待望の展覧会が、ついに開幕した。森美術館の「塩田千春展:魂がふるえる」は、間違いなく今年もっとも重要な展覧会のひとつとなるだろう。
本展は、ベルリンを拠点に世界地で活動を続けるアーティスト・塩田千春にとって、過去最大規模の個展。1972年生まれの塩田は93年より国外を拠点にしており、マリーナ・アブラモヴィッチやレベッカ・ホルンに師事してきた。これまで日本では高知県立美術館(2013年)、丸亀市猪熊弦一郎現代美術館(2012年)、国立国際美術館(2008年)などで個展を開催してきたほか、2015年には第56回ヴェネチア・ビエンナーレに日本館代表として参加している。
本展をキュレーションした森美術館副館長・片岡真実は、塩田について「私性(わたくしせい)の強い作家と言えるが、生と死や存在といった普遍的、根源的な問いを長らく追求している」と語る。「塩田は先の見えない世界の、掴みどころのない不安が原動力となっています。本展は、その塩田が世界で受け入れられる背景とはなんなのかを考えるものです」。
塩田が展覧会のオファーを受けたのは約2年前。塩田はそのとき「生きててよかったと思った」という。しかしながらそのオファーがあった翌日、12年前に患った癌が再発していることが発覚。

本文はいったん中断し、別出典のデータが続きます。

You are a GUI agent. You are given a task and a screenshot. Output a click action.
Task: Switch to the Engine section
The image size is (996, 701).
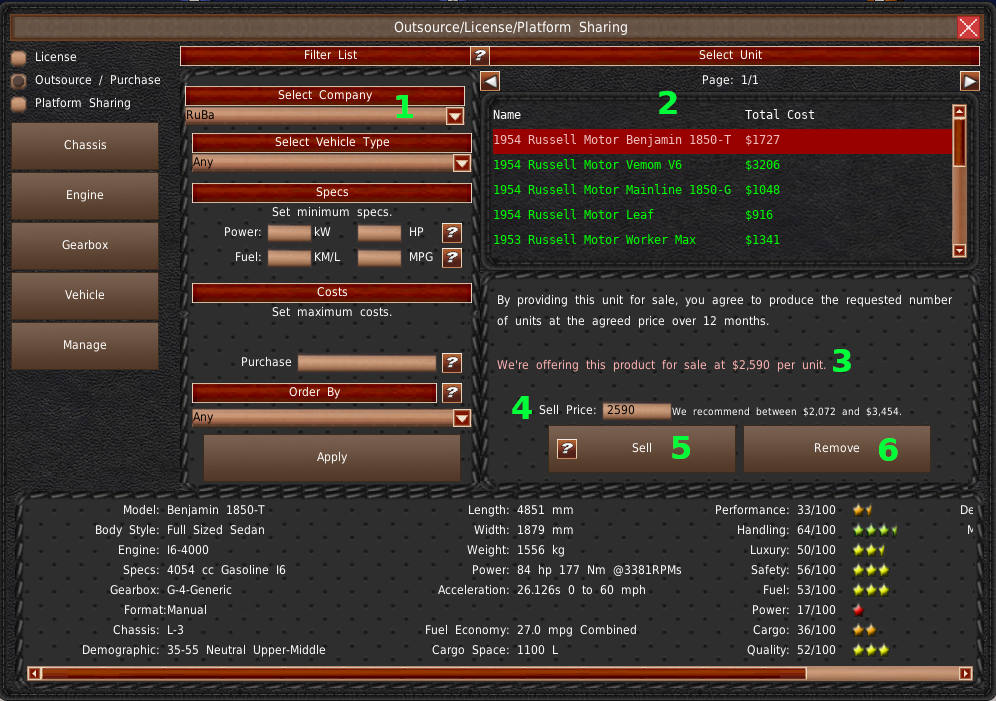85,196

「これからどうやって生きていけばいいかわからない状態に陥りました」。闘病を続けながら準備に注力してきた本展について、こう振り返る。「ここまで死と寄り添った展覧会は初めてで、死や生きていくことを考えさせられた展覧会でした」。
本展は、癌との闘いを経た塩田のこれまでの活動に、新作を加えた展覧会。総展示作品数は113点で、うち18点が新作となっている。

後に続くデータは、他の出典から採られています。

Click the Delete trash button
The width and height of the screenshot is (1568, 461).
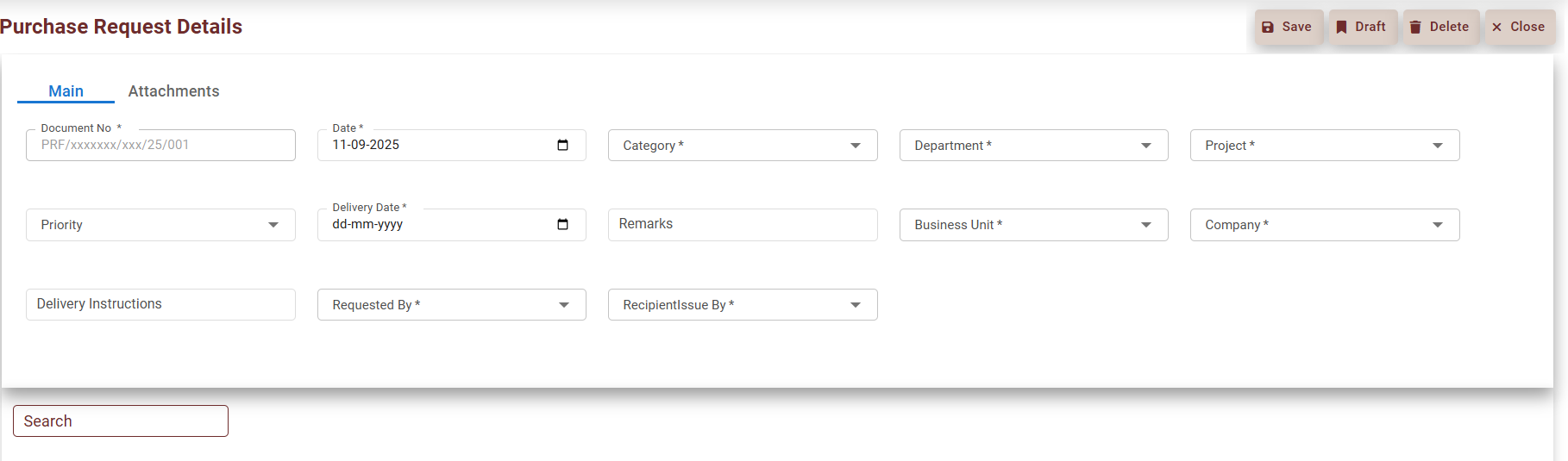(1439, 27)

今回は展覧会に入る前に、まずは森美術館へのエントランスで驚かされる。通常、何も展示されていないエレベーター前のスペースに、高さ11メートルの天井から吊られた約10艘の舟からなる《どこへ向かって》(2017 / 2019)が出現した。この作品に導かれるように、美術館へと入っていく。

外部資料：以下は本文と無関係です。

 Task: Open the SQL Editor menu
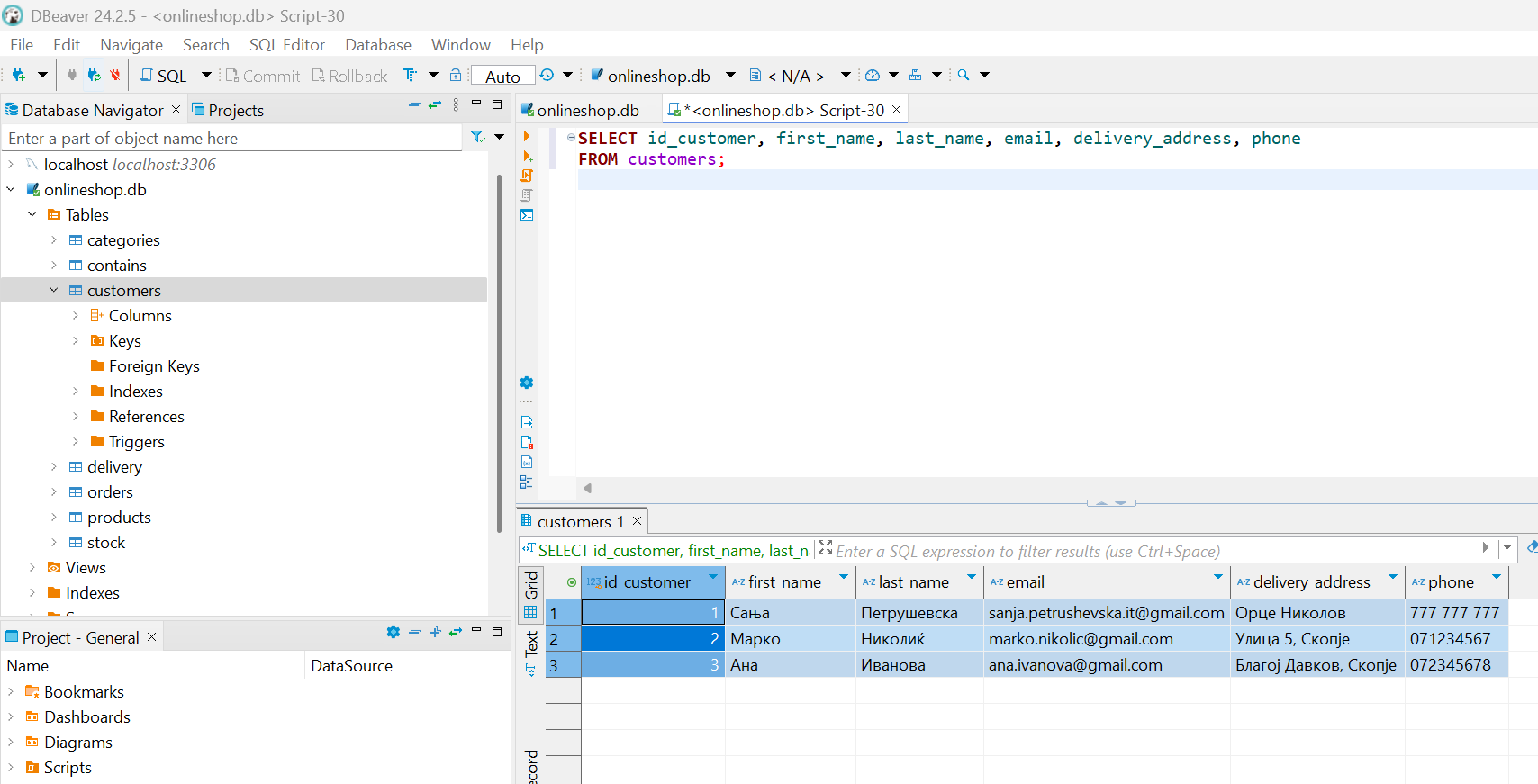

会場冒頭には、小さな子供の掌をモチーフにした作品《手の中に》(2017)がある。儚げなオブジェをすくい上げるように守る両掌は、塩田の実娘の手をかたどったもの。「魂」や「生命」をイメージさせる抽象的なモチーフは、本展タイトルにある「魂がふるえる」とつながっている。
そしてひとつ目の大きな展示室で鑑賞者を迎えるのは、全長280キロメートルもの真っ赤な糸で覆われた空間にフレームだけの舟が配された《不確かな旅》(2016 / 2019)だ。「ヴェネチア・ビエンナーレ」の際も本作同様、舟と赤い糸を使った塩田。当時は大量の鍵の下にヴェネチアの伝統的な舟が設置されていたが、その翌年につくられた本作では舟のかたちはより抽象化されている。この「舟」というモチーフは塩田にとってどういう存在なのか。塩田はこう語る。「孤独だが宇宙の中にいる。ある方向に向いて前に進んでいる(しかし振り向けば死が待っている)ということを示しています」。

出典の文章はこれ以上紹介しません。